The first problem is that it is difficult to set a reference time (zero point) of the moment-to-moment change. For example, in the method described in the abovementioned Japanese Patent Publication No. 2714329, a 2D image is drawn with different colors by comparing previously obtained signal intensities and newly obtained signal intensities mainly in the power Doppler imaging. When the ultrasound probe is moved three-dimensionally, it looks as if the previously obtained signals exist in the background because of the color changes due to the moment-to-moment changes. On the other hand, when the ultrasound probe is fixed, it is possible to represent, with different hues, the moment-to-moment changes of the signals due to the inflows of the ultrasound contrast agent. However, the abovementioned color changes are irrelevant to the time of administration of the ultrasound contrast agent, and it is therefore difficult to recognize, only based on the colors, absolute or relative time information, such as arrival times of the ultrasound contrast agent. In many implemented examples, a time to start injection of an ultrasound contrast agent from the vein is often set as the reference time. However, in this configuration, a difference in transmission time as the ultrasound contrast agent passes from the veins through the heart, the lungs, the heart and the arteries to an organ to be observed is also taken into consideration. Therefore, use of the value of the measurement result is not preferable as moment-to-moment changes of the organ being observed.

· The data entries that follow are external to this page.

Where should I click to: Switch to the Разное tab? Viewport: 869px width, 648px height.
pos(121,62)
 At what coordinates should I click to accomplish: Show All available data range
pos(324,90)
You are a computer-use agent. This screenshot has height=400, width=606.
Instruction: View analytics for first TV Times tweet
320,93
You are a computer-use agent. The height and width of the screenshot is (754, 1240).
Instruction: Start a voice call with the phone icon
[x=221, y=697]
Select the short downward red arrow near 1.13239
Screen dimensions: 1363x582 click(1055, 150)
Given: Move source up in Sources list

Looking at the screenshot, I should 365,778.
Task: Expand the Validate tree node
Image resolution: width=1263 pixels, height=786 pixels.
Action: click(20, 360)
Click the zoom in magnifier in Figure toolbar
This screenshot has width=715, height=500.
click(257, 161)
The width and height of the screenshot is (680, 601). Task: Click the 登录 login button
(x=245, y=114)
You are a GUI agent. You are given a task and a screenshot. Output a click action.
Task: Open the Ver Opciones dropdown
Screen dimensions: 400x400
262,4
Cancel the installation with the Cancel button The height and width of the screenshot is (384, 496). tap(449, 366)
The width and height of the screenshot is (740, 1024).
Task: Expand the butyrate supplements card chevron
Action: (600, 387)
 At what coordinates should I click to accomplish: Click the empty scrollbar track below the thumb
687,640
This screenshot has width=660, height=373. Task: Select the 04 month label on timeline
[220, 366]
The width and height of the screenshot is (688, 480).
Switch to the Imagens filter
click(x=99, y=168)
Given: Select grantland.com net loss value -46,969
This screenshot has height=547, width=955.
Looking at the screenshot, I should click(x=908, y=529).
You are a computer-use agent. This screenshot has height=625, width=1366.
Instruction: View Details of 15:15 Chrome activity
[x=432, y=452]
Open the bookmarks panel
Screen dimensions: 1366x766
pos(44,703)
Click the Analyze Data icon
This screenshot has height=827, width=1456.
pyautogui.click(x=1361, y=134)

The second problem involves minor variation included in the measurement results. In the method described in the abovementioned Japanese Patent Publication No. 3495710, by applying different colors to two or more blood vessels having different peak values of the signals of the ultrasound contrast agent, for example, the artery and the portal vein can be identified and displayed. As in the method described in the abovementioned Japanese Patent Publication No. 2714329, this method may be applicable to relatively thick vascular systems.
However, in the actual contrast echo method, it is necessary to compare the inflow time of the ultrasound contrast agent into the entire tumor and the inflow time of the ultrasound contrast agent into the hepatic parenchyma (healthy part) around the tumor and other regions.
For example, when mapping the arrival times of the ultrasound contrast agent to the hepatic parenchyma that appears in an image, it is anticipated that the coloring is a mosaic pattern because the arrival times of the ultrasound contrast agent are not the same in all regions of the hepatic parenchyma. The mean value of these values or the degree of variation (dispersion) may be diagnostically significant. For such a diagnosis of a micro blood flow, it is difficult to favorably present diagnosis information by the method described in Japanese Patent Publication No. 3495710.
Further, according to the method described in the abovementioned Japanese Unexamined Patent Application Publication No. 2004-321688, it is possible to present the arrival time of the ultrasound contrast agent by executing more detailed operations based on a theoretical model of the circulating current of a micro blood flow.
However, it is difficult to solve the abovementioned first and second problems by the method described in Japanese Unexamined Patent Application Publication No. 2004-321688.